Beethoven’s Biography: The Middle Years 1808-1814
War and inner turmoil are at the heart of Beethoven's works.
• He finishes work on the most imperiously commanding of his piano concertos – the Emperor – in 1809, just as the walls of Vienna are collapsing under the inexorable might of Napoleon’s invading armies.
• Beethoven is reported to be tying pillows to his head in his cellar against the noise of the battle in order to protect what is left of his hearing. Sadly to little avail – he will soon be forced to give up public performing.
• In order to escape the turmoil, without and within, Beethoven focuses his energies on the majestic key of E flat via three 1809 masterworks: the Emperor Concerto, Harp Quartet and Les Adieux Sonata.

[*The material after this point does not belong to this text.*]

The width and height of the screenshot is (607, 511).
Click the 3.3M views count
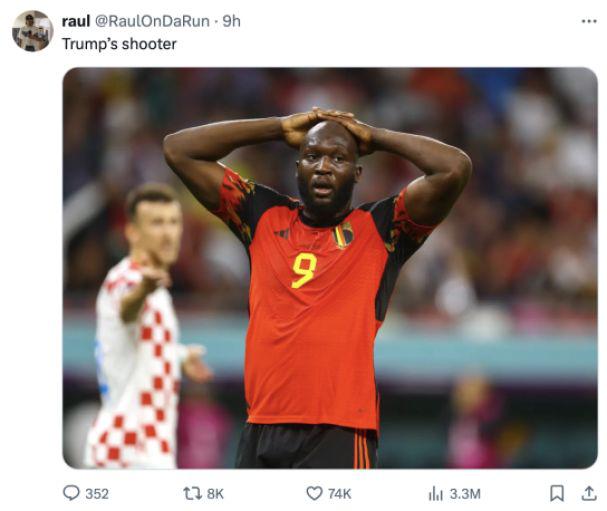click(x=465, y=494)
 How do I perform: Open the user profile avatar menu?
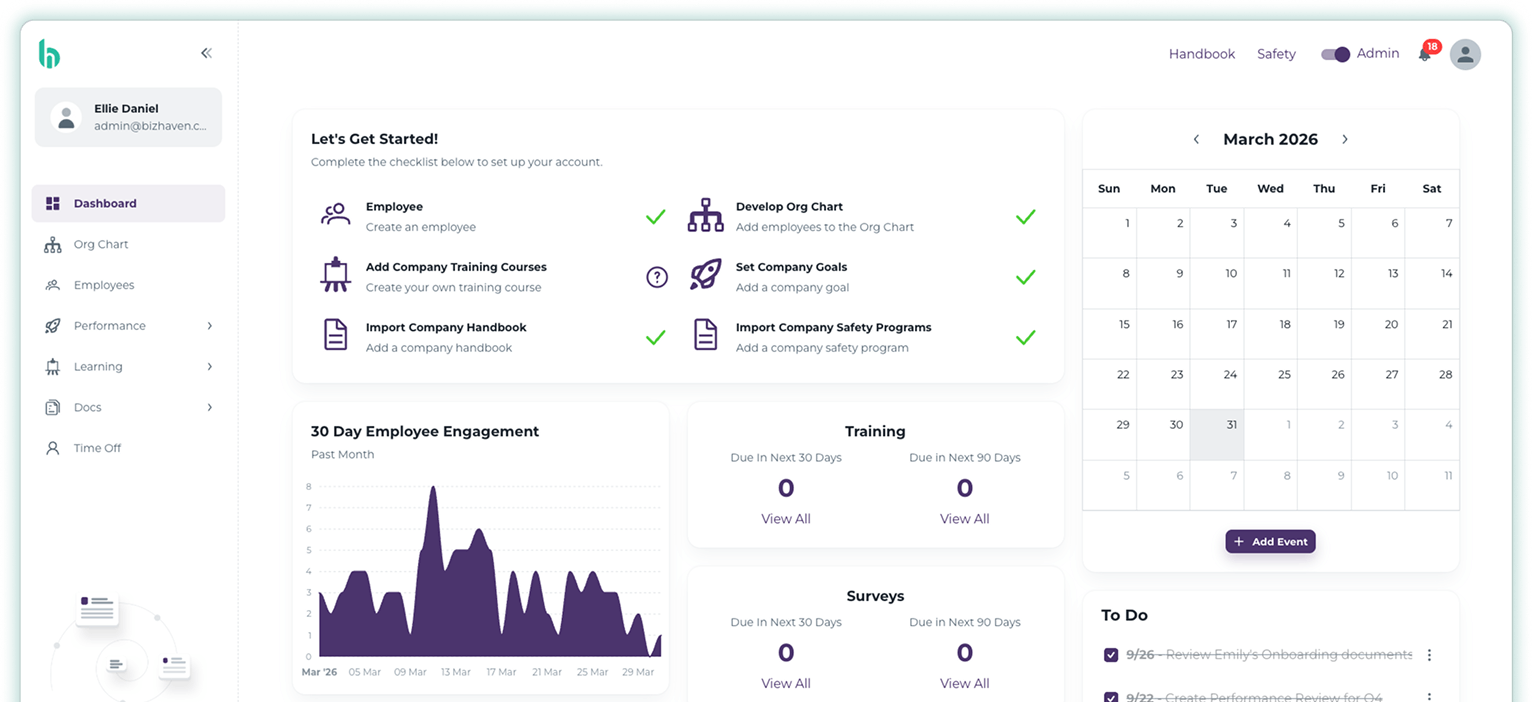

• Turning the coin over, he produces two last pieces in his “sturm und drang”, “victory in the face of adversity” style, both in F minor: the incidental music to Goethe’s five-act melodrama Egmont and the Serioso Quartet.
• Following the Seventh (1811) and Eighth (1812) Symphonies and Archduke Piano Trio (1811), despondency at his condition – noted as the “detestation of the world around him”– begins to intensify.
• Exacerbated by problems in his private life – unrequited love, ungrateful relatives and dwindling financial resources – between 1813 and 1821 Beethoven completes only half-a-dozen major works.
• Just as Mozart at the height of his powers was reduced to writing music for a toy clock, so Beethoven composes a “symphony” celebrating Wellington’s victory over Napoleon for a device called the “panharmonicon”.